The course focused on the basic policies and procedures used for force escalation at Fort Hood.
"Today, they are concentrating on taser certification," said Capt. Jonathan Caylor, a police officer and supervisor for the training section of Directorate of Emergency's Special Reaction Team and a native of Austin, Texas. "Part of our certification process to this level of force is that they get exposed to the taser."
The taser portion of this course is taught in two portions: classroom environment and hands-on portion. During the class, instructors tase the MPs and teach them how to control situations by getting the person under control and secured. There were two types of tasers used during the class: cartilages (two small, dart-like electrodes, which stay connected to the main unit by conductive wire) and dry stunt (contact with the actual taser).
"We (the training department) think that it is important because if you don't understand the effects that a taser has then you won't have confidence in using it, so it builds confidence in the system," Caylor said. "Secondly, you won't know how it impacts an individual when it happens to them; the officer has a better understanding of what they are going through and how to get past the initial shock."

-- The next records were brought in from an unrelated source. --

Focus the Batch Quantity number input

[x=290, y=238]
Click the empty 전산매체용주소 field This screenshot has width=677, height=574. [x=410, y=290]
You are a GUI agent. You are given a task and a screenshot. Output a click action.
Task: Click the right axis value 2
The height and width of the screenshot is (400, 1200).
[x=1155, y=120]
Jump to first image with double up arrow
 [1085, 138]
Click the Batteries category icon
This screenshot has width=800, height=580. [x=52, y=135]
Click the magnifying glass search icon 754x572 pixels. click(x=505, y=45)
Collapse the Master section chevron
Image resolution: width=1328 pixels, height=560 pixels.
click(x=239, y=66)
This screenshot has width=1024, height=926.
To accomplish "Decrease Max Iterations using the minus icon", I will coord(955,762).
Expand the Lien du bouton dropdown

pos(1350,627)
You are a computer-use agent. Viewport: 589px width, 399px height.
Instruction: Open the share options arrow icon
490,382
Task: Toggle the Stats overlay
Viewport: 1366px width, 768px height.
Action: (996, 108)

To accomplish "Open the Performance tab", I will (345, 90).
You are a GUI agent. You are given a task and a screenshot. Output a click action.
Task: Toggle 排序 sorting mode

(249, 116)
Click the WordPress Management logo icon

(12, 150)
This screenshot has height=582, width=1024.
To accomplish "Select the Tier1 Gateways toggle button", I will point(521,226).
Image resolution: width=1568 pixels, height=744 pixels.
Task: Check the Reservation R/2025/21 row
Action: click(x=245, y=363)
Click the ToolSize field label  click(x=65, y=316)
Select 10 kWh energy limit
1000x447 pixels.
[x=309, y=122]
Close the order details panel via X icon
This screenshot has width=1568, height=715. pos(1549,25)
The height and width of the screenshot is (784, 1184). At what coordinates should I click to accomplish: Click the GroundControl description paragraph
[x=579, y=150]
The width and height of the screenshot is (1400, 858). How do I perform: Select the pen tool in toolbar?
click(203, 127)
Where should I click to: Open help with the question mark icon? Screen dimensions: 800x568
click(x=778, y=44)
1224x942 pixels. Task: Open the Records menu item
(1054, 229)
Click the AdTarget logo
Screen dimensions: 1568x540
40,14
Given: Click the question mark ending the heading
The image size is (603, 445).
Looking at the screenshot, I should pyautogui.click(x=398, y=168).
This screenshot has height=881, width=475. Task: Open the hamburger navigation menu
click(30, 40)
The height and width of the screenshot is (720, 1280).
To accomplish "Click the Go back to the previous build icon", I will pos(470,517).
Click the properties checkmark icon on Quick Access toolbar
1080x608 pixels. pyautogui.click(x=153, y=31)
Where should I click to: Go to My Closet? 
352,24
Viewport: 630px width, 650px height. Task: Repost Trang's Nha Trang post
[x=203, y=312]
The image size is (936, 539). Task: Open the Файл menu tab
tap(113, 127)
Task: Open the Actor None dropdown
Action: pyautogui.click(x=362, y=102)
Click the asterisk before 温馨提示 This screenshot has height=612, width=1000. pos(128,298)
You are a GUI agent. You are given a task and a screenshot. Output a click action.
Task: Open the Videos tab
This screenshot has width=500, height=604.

Caylor said, some of the questions MPs have before instructors tase them are: What is it like and how long will it hurt?
With a loud popping noise, two classmates calmly laid the trainee on the ground after his body went stiff as a board and was left paralyzed for approximately five seconds while a jolt of electricity from the taser surged through his body during class.
"I was tased on my left leg and the pain was localized on that group of muscles; it feels like running a 10-mile marathon with one leg," said Sgt. Nim Nguyen, a military police officer with the 89th MP Brigade.
Sgt. Joseph D. Schwartz, a military police officer with 410th Military Police Company, 720th MP Battalion, 89th MP Brigade from South St. Paul, Minn., added "People say that being tased is like touching an electrical fence with the full body lock up not being able to move one single muscle, but the experience is completely indescribable."
"Any time you associate electricity with a person feeling that; their immediate reaction -- it's going to hurt," Caylor said.
Learning how to use the taser gave the MPs another level of force option.
"We want to make sure that our officers have choices and use good discretion on when to use different levels of force. This is one more option to ensure they go home safe at the end of the night," Caylor said.
For the trainees this class is not only useful in understanding how to use a taser, but also when a taser should be used as an intermediate level of force.
"This training will not only give me the certifications needed for my job, but it will also help me have a better understanding of how this level of force will help me on the job," Nguyen said.
"I have a better understanding on when and how to apply an intermediate weapon when someone is not complying and is combative; I believe this level of force will save lives in the long-run rather than jumping to the use of deadly force," Schwartz said.
As an instructor and police officer, it is also good for the subjects because the taser is a less likely to cause injury versus using a hands-on approach or another level of force Caylor said.